Let $F: z \to z$ such that:
$f(n)= \lfloor(1-6n)/3\rfloor$
To find injectivity i did:
suppose $f(n_1) = f(n_2)$
therefore $\lfloor(1-6n_1)/3\rfloor$ = $\lfloor(1-6n_2)/3\rfloor$
therefore $\lfloor(-6n_1)/3\rfloor$ = $\lfloor(-6n_2)/3\rfloor$
therefore $\lfloor(n_1)/3\rfloor$ = $\lfloor(n_2)/3\rfloor$
therefore n1 = n2 and therefore it is injective.
however the answer from my tutor was this:
$\lfloor(1-6n)/3\rfloor$ = $\lfloor-2n + (1/3)\rfloor = -2n$ since n and 2n are integers
similary, f(m) = -2m
so if f(n) = f(m), we have -2n = -2m, and so n=m and therefore f is injective.
my questions are:
Is my answer correct?
why did the tutorcome to $\lfloor -2n + (1/3)\rfloor = -2n$ (i ( I dont understand how that equation = -2n)
The argument you use is not correct though the equalities you've written happen to be true. Consider your argument that $\lfloor n_1/3 \rfloor = \lfloor n_2/3 \rfloor$ implies $n_1 = n_2$. This need not be true in general.
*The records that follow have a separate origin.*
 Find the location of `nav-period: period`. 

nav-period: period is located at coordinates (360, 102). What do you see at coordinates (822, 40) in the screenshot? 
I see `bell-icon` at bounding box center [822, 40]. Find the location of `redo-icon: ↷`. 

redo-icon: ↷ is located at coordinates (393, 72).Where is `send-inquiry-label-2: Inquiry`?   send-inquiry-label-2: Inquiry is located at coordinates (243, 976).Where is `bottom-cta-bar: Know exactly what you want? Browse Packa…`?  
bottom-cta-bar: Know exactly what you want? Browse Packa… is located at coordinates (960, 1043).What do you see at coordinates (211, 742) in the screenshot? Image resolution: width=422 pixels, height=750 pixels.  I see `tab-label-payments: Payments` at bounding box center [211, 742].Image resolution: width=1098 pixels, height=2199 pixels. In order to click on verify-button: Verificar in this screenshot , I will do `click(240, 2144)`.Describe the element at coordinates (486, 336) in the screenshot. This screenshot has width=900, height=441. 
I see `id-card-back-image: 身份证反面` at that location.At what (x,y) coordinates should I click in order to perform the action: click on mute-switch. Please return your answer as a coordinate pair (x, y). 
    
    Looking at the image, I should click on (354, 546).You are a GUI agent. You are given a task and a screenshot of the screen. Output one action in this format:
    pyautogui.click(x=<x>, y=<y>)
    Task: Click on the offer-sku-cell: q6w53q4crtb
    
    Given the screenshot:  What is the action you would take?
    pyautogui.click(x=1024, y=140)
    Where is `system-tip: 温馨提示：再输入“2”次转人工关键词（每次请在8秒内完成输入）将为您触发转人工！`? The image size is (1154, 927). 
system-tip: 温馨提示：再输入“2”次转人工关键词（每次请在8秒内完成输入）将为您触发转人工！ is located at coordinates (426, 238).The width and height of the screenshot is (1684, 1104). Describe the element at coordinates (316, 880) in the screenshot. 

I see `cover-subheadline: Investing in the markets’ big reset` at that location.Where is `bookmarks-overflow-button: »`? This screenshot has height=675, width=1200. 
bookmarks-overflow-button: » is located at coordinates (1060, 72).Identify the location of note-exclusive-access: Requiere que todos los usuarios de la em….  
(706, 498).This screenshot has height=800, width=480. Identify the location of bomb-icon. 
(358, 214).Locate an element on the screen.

For example $\lfloor 1/3 \rfloor$ and $\lfloor 2/3 \rfloor$ are both equal to 0 and hence are equal to each other, but $1 \ne 2$.
To solve this problem, start with the given equality and simplify the expression inside the floor function so that it is of the form an integer plus a constant, and you can then take the integer out of the floor function: $(1-6n)/3 = (1/3) - (6n/3) = (1/3) - 2n$. The floor of $(1/3)+(-2n)$ equals $-2n$ plus the floor of $(1/3)$.